The strawberry blonde was the same grains, .5oz Cascade and a basic yeast. The recipe called for you to add 3 pounds of strawberries as well as yeast nutrient. After two days I saw some bubbling, but that has since ceased.

Any thoughts/suggestions for either? I can understand nothing happening in the shandy a little more but with all of the sugars in the strawberries plus the nutrient going in to the blonde, I would have thought that one would be off to the races in the airlock.
 
I would think that you either pitched dead yeast, severely underpitched, or your temps are way out of whack.

4 days is a long time but you might as well get to a LHBS, buy a few packs of reputable dry yeast and dump them right in. Control your temps within the range shown on the packets. Give them a taste after a week. If they don't taste funky (i.e. bacteria set in over this first four days) you're good to go.
 
Never trust airlock activity for fermentation activity, especially if it's a plastic fermentation bucket - lids are notorious for not holding pressure well. Use a visual inspection for krausen or more reliably take a gravity reading to see if progress is occurring unseen.
 
Thanks, guys. I have heating pads for both buckets and when I checked last night, they are working, so the temperature for fermentation should be right on. When I go to close the buckets, I hit the lid with a mallet to make sure they're closed, so from a visual standpoint, everything "looks" right. I'll take the gravity readings tonight to see what I find.
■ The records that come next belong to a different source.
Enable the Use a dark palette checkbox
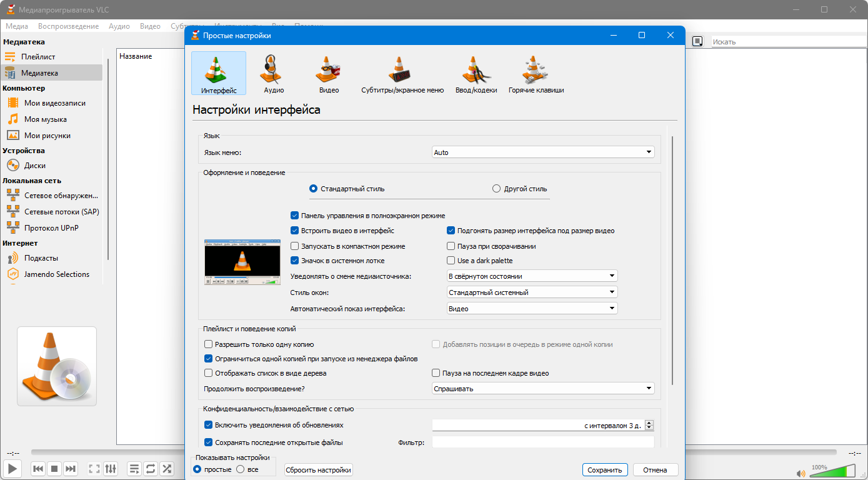Viewport: 868px width, 480px height. 451,261
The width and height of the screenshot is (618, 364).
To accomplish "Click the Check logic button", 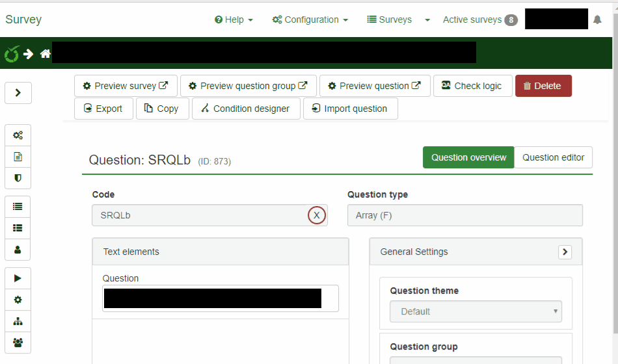I will pos(472,86).
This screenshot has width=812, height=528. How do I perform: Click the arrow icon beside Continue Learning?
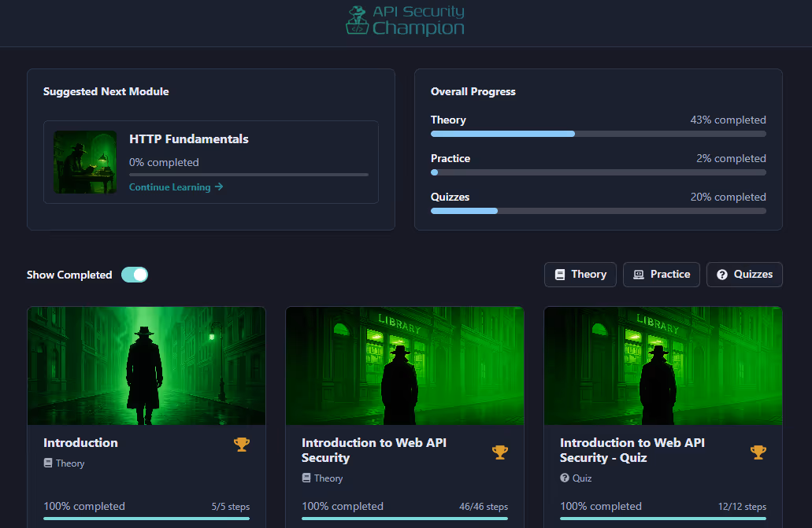[219, 187]
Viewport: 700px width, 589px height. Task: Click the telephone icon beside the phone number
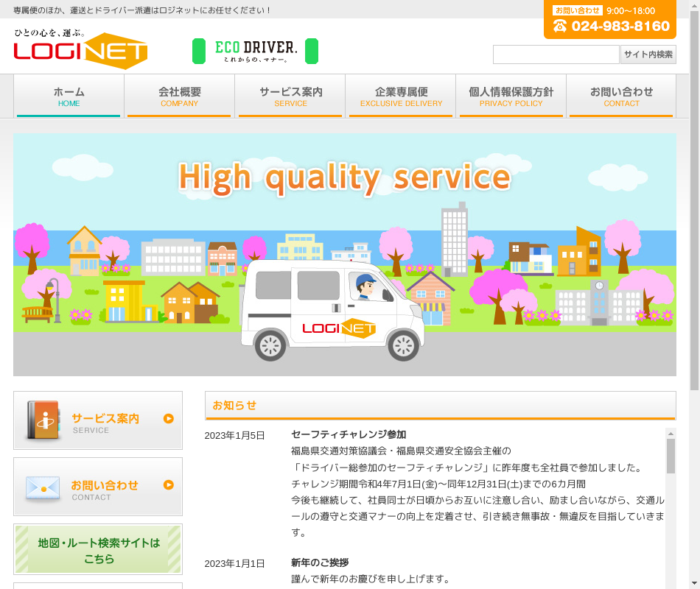click(560, 27)

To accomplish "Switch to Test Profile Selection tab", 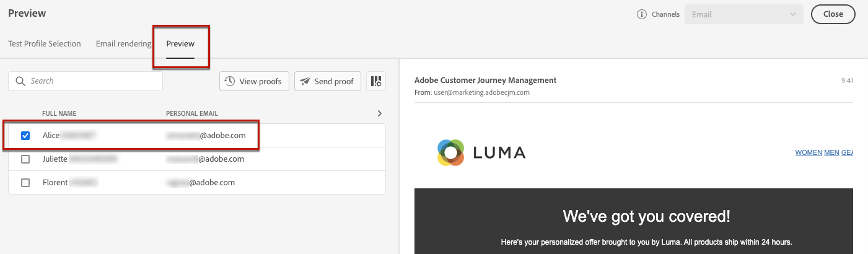I will click(45, 44).
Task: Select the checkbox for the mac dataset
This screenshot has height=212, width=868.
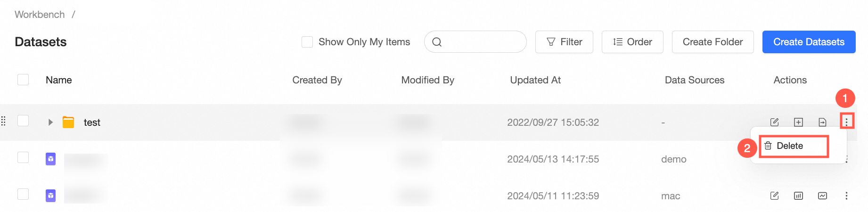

If the gravity seems to be moving in the right direction, would you suggest I still try to add more yeast or should I just let it go without the additional yeast?
 
johngaltsmotor said:
Never trust airlock activity for fermentation activity, especially if it's a plastic fermentation bucket - lids are notorious for not holding pressure well. Use a visual inspection for krausen or more reliably take a gravity reading to see if progress is occurring unseen.

+1 Bet somebody is fermenting in buckets! Besides, if you did not pitch yeast, something would be fermenting it by now. Wash your hands, hold your breath, and pop that lid and take a look. And no, that's not an infection. Oh and don't transfer to secondary. At least until you think it's ready, and then wait a couple more days. Cheers.